**Problems to work on**
a - From the passage on child and youth well-being in Canada, extract the portion starting with "Other factions in" and going on through "live in poverty.".
b - For each statement below, say whether the passage on child and youth well-being in Canada agrees with it, answering yes or no and quoting the deciding words exactly. (i) Kids Help Phone had more interactions with young people so far in 2020 than in all of 2019. (ii) Of Inuit children, 32% live in poverty. (iii) The UNICEF report found that one in four young people goes to bed hungry.

**Given text**
--- Start ---
Kids Help Phone has more real-time data about the issues children and youth are worried about than any other source in Canada by any measurement.  So far in 2020, it has had 3.7 million interactions with young people, up from 1.9 million in all of 2019.  These interactions come from young people in Canada, including every province and territory in Canada from large urban areas to the most remote regions of the country and tell a tale of anxiety, profound sadness and grief. 

  • For children aged 5 to 13, 49% are calling about bullying; 16% of that age group are calling about anxiety and 21% are calling about feelings of suicide.
  • For youth aged 14 to 17, 36% of children are calling about anxiety; 41% are calling about depression, 39% feel isolated and 37% are calling with feelings of suicide.
  • For young people aged 17 to 24, 49% are calling about substance abuse, 37% are calling about sexual violence and 33% are calling with feelings of suicide. 

In all age groups of young people in Canada, 95% experience some feelings of grief. The data is pulled from conversations via text and phone calls—they received about 450 of each every day. 

According to UNICEF, “Canada’s wealth has been steadily rising, but our overall level of child and youth well-being hasn’t budged in over a decade.”

The Canadian Index of Child and Youth Well-being 2019 Baseline Report this year looking at 125 indicators for child well-being in Canada from polluted environments to play time to mental health. 

The UNICEF report found the air young people in Canada breathe in cities is just below the safe limit for fine particulate pollution, just 21% of 5 to 11-year-olds gets more than an hour and a half of daily play time, more than 27% have felt sad or hopeless for a long period, 27% report regular bullying, more than one in four starts kindergarten with developmental challenges, one in four has experienced violence at home before the age of 15, and one in four goes to bed hungry.

A national report card on poverty Setting the Stage for a Poverty Free Canada – 2019 Report Card on Child & Family Poverty in Canada was issued in 2020. It found: 

  • Of status First Nation children on reserves, 53% live in poverty
  • Of status First Nation children off-reserve, 41% live in poverty
  • Of Inuit children, 25% live in poverty
  • Of Metis children, 22% live in poverty
  • Of non-status First Nation children, 32% live in poverty

Other factions in society are disproportionately affected by childhood poverty, too, they say:

  • Of former or current landed immigrant or permanent resident children, 35% live in poverty
  • Of racialized children, 22% live in poverty

In contrast, only 12 per cent of non-Indigenous, non-immigrant, non-racialized children live in poverty.
--- End ---
**Record extracts**
--- Start ---
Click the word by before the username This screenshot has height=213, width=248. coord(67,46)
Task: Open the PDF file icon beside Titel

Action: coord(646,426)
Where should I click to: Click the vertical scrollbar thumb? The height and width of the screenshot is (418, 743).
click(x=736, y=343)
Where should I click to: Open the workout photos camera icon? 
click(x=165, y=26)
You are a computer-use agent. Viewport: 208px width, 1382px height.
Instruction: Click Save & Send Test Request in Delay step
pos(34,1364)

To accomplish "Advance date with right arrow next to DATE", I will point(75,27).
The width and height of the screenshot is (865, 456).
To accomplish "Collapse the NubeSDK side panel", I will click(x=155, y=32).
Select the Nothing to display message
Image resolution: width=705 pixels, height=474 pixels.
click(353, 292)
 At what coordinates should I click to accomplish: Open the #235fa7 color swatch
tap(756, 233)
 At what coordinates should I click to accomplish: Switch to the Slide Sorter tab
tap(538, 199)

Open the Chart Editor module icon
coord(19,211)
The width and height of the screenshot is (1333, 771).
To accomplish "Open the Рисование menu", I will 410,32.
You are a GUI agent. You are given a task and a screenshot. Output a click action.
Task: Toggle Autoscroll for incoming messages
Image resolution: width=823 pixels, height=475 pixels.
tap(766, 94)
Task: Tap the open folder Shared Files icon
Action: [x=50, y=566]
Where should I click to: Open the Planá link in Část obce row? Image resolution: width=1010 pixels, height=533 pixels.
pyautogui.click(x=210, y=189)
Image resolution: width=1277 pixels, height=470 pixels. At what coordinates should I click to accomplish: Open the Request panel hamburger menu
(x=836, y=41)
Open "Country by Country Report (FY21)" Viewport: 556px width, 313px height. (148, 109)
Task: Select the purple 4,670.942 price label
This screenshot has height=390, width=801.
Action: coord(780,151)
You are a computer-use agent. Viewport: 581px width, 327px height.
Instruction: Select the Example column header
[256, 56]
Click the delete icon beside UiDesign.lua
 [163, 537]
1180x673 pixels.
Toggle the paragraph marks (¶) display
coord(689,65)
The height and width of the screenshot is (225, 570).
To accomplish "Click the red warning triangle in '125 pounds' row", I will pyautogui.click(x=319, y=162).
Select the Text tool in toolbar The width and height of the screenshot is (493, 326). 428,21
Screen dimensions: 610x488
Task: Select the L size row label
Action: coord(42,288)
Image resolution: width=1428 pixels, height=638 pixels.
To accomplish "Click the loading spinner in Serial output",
--- End ---
**Completed exercise**
a -
Other factions in society are disproportionately affected by childhood poverty, too, they say:

  • Of former or current landed immigrant or permanent resident children, 35% live in poverty
  • Of racialized children, 22% live in poverty

In contrast, only 12 per cent of non-Indigenous, non-immigrant, non-racialized children live in poverty.

b -
(i) Yes: "So far in 2020, it has had 3.7 million interactions with young people, up from 1.9 million in all of 2019."
(ii) No: "Of Inuit children, 25% live in poverty"
(iii) Yes: "one in four goes to bed hungry"